== Do this ==
Duplicate the lines of the records below that begin with the line containing "Switch to Public" and end with the line containing "Action: tap(333, 149)", both lines included.

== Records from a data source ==
------------------------------------------------------------
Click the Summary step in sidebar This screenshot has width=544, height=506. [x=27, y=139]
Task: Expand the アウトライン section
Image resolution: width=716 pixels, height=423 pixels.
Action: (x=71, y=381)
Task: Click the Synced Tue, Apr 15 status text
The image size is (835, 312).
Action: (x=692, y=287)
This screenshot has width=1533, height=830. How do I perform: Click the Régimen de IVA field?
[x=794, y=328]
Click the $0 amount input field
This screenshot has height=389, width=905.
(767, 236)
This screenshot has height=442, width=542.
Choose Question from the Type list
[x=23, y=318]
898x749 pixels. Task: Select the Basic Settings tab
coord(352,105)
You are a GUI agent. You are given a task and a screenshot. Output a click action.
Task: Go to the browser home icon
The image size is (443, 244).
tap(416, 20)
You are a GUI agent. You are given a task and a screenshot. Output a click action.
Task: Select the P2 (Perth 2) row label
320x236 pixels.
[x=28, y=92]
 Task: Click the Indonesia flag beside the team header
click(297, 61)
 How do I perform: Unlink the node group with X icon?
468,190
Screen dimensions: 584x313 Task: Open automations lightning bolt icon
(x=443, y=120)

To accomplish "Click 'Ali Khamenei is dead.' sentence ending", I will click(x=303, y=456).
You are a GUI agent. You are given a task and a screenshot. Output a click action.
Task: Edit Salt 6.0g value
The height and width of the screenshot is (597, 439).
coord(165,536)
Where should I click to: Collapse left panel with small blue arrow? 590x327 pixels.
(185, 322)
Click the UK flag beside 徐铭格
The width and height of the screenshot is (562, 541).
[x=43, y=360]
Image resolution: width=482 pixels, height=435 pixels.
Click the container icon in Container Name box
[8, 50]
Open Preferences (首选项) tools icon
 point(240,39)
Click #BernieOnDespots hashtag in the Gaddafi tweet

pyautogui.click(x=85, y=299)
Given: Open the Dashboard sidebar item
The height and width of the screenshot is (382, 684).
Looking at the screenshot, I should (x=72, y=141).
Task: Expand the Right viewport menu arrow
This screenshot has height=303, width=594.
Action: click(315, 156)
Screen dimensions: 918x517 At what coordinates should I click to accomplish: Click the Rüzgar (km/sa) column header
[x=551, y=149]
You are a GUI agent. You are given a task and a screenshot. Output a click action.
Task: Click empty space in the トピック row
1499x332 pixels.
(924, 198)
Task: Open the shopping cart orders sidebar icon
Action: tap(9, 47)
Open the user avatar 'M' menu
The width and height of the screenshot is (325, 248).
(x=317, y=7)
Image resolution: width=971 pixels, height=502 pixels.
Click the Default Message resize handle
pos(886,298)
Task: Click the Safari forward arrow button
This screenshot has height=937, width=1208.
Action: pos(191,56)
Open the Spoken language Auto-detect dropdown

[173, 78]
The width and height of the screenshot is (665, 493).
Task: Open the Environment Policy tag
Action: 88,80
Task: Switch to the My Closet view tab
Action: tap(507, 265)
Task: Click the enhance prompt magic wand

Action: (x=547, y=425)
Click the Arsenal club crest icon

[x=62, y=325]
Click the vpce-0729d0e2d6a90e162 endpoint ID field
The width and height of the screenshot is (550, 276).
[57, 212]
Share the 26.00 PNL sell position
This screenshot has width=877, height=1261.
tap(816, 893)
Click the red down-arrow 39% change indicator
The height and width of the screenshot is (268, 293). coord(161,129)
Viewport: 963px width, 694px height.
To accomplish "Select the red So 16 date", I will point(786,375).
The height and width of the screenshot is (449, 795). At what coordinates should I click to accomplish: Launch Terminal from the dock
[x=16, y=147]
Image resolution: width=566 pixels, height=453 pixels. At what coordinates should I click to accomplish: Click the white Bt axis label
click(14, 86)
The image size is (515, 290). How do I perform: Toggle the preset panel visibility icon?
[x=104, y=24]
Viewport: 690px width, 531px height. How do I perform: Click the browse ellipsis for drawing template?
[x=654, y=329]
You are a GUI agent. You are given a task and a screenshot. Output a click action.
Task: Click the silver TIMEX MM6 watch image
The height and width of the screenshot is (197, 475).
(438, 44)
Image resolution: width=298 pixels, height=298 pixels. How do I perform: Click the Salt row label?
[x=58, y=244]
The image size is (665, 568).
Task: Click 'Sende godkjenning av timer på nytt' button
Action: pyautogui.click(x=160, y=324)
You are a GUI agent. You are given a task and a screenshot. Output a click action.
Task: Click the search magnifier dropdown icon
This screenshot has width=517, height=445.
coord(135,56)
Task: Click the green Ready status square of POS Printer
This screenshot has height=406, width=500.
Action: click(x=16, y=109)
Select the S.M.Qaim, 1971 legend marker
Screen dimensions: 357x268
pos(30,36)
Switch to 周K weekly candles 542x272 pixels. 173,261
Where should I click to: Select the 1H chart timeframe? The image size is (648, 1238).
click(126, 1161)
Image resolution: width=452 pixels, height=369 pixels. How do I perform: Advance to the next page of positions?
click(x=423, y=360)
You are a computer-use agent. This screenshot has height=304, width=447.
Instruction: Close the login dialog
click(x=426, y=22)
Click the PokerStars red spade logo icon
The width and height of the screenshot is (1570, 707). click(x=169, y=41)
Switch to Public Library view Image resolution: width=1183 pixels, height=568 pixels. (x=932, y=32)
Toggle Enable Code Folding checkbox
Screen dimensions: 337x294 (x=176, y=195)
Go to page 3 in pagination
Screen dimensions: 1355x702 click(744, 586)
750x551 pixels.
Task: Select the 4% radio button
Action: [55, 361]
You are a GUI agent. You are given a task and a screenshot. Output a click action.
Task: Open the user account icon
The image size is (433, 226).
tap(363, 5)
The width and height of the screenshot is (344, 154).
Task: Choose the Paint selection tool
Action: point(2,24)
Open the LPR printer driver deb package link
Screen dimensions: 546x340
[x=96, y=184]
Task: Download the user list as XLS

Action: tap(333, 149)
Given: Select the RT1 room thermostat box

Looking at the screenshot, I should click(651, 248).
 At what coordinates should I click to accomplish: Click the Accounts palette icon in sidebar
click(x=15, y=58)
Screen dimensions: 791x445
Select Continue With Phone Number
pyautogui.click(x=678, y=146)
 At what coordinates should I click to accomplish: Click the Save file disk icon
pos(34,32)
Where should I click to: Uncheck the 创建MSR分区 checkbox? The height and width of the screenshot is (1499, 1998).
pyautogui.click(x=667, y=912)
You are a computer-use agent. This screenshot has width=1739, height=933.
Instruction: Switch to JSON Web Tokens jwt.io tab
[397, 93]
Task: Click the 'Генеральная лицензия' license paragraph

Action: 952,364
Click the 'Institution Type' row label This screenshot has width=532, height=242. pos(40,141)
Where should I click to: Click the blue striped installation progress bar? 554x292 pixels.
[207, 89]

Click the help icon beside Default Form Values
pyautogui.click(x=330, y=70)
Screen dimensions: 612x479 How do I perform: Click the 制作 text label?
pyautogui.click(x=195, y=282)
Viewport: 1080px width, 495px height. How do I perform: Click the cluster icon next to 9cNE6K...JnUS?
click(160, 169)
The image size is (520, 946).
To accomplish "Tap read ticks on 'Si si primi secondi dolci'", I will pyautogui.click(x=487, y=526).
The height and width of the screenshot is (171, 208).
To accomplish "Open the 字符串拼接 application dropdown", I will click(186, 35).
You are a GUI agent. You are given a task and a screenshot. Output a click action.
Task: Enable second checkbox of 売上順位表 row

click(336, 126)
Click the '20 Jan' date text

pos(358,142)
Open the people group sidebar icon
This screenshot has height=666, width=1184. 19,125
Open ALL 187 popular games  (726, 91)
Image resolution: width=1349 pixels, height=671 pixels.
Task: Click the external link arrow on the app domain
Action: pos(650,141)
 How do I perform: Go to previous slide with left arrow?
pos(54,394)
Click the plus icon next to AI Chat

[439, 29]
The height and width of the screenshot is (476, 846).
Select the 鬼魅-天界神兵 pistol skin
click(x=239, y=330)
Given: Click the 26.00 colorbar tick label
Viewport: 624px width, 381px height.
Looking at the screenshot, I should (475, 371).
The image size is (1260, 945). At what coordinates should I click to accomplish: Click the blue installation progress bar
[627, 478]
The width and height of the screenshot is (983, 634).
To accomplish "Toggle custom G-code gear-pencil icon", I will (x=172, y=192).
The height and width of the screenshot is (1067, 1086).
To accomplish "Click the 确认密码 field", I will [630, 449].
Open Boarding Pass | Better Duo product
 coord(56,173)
------------------------------------------------------------
== The completed task ==
Switch to Public Library view Image resolution: width=1183 pixels, height=568 pixels. (x=932, y=32)
Toggle Enable Code Folding checkbox
Screen dimensions: 337x294 (x=176, y=195)
Go to page 3 in pagination
Screen dimensions: 1355x702 click(744, 586)
750x551 pixels.
Task: Select the 4% radio button
Action: [55, 361]
You are a GUI agent. You are given a task and a screenshot. Output a click action.
Task: Open the user account icon
The image size is (433, 226).
tap(363, 5)
The width and height of the screenshot is (344, 154).
Task: Choose the Paint selection tool
Action: point(2,24)
Open the LPR printer driver deb package link
Screen dimensions: 546x340
[x=96, y=184]
Task: Download the user list as XLS

Action: tap(333, 149)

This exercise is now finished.